De Londres, São José do Norte e Céu de Maria

Londres continua linda e maravilhosa para quem gosta de qualidade de vida e tem muita bala na conta para queimar. Não é uma cidade com os respingos socialistas de Paris, onde os adolescentes entram de graça em todos os museus e têm desconto em todo o mundo artístico. Não tem os abundantes restaurantes franceses, mas, numa mesma noite, tu pode escolher entre ver Hole, Babyshambles ou Depeche Mode, além de umas 20 bandas novas de rock . Tem Billy Elliot na esquina, para o delírio dos fãs deste super musical, em que os gordos dançam como Baryshnikov. Trânsito totalmente parado, metrô a 13 reais, táxis ótimos e caros.
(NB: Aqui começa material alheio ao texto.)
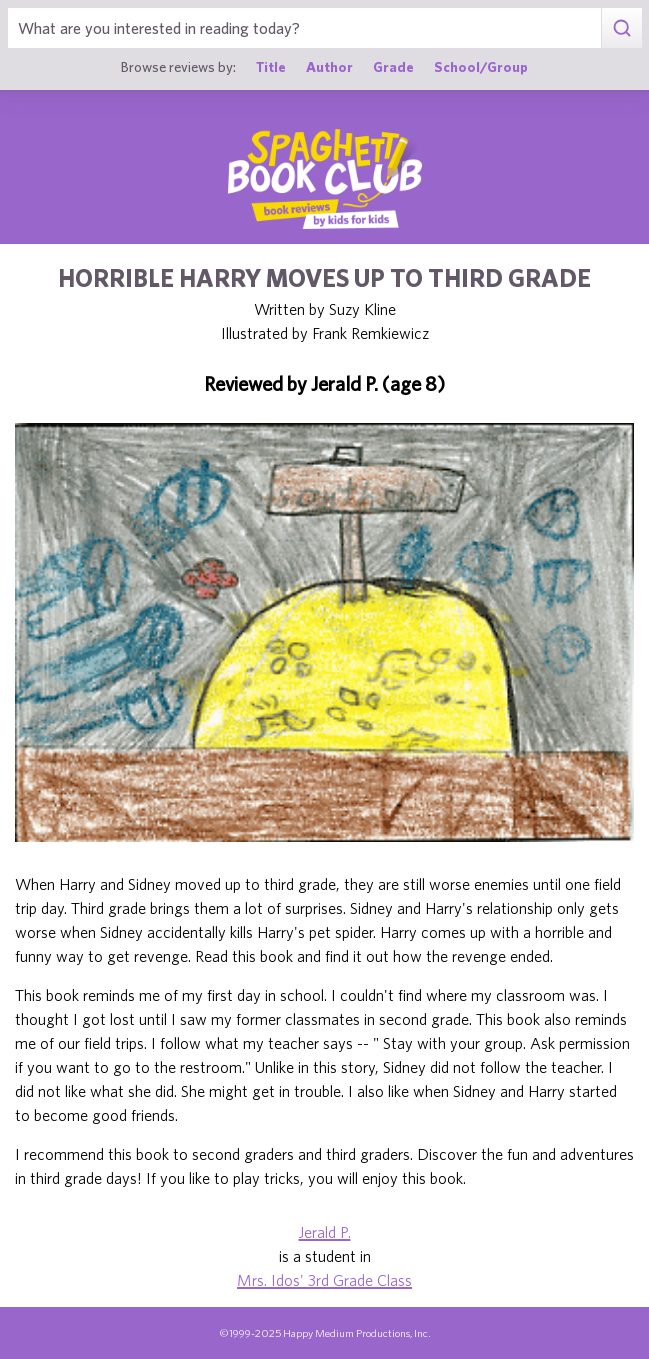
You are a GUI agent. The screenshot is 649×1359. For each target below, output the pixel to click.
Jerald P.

A Millenium Bridge, em frente à Tate Modern, é uma das obras mais loucas da arquitetura mundial, com as curvas compondo total com a Catedral de Saint Paul. Ainda por cima, ela é de madeira, de nossas florestas provavelmente, pois não parece ser de reflorestamento.
 
 
Bares classudos, turistas em excesso, comerciais inteligentes, livrarias primorosas. Nossa entrada na Grã-Bretanha quase não acontece por causa da federal. Passei exatamente pela mesma situação há 30 anos, quando entrei pela primeira vez nesta ilha elitista:
         
            – Vieram fazer o quê?
            – Turismo, férias, compras, arte, a pqtp.
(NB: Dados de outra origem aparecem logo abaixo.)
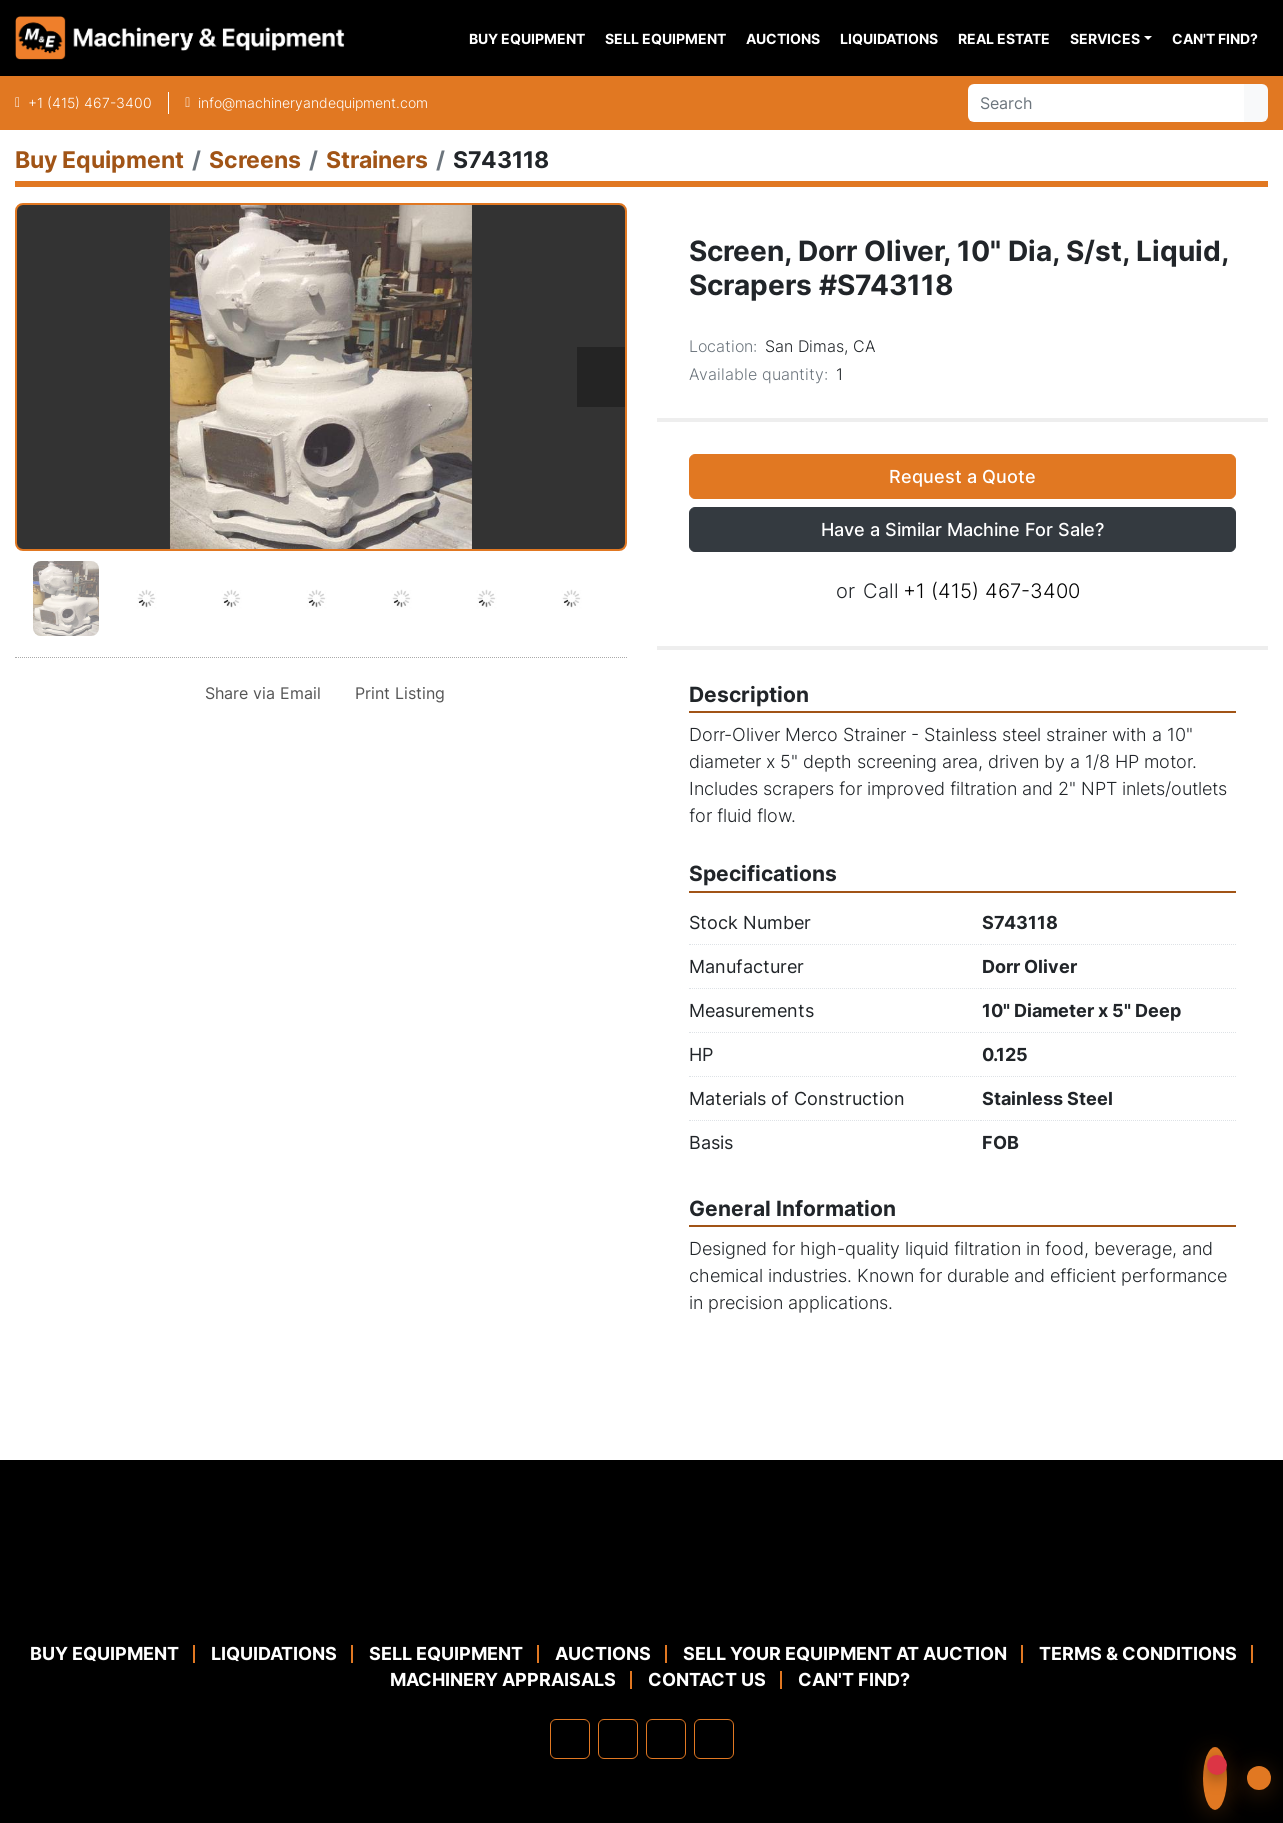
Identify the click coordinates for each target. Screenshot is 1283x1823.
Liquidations (889, 38)
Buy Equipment (527, 38)
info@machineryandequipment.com (313, 102)
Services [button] (1105, 38)
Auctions (783, 38)
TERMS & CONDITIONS (1138, 1653)
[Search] (1106, 103)
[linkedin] (618, 1739)
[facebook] (570, 1739)
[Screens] (255, 159)
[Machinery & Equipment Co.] (642, 1591)
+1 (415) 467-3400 (90, 102)
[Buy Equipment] (99, 159)
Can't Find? (1215, 38)
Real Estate (1004, 38)
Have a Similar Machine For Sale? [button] (962, 529)
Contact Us (707, 1679)
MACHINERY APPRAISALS (503, 1679)
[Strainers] (377, 159)
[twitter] (666, 1739)
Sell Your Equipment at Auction (845, 1653)
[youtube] (714, 1739)
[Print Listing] (396, 693)
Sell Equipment (665, 38)
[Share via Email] (259, 693)
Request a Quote (962, 476)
            – Podem mostrar a passagem de volta para o Brasil?
            – Está em Paris.
            – Podem mostrar a passagem de saída do Reino-Unidos-Venceremos-Todos-Latino- Americanos?
            – Está aqui no meu computador ou no meu pen-drive, se o senhor tiver onde plugar.
            – Não, deixa pra lá. Eu estou perguntando tudo isto para agradar o meu supervisor que está ali. A simpática família não tem nenhuma passagem impressa, nem o voucher do hotel?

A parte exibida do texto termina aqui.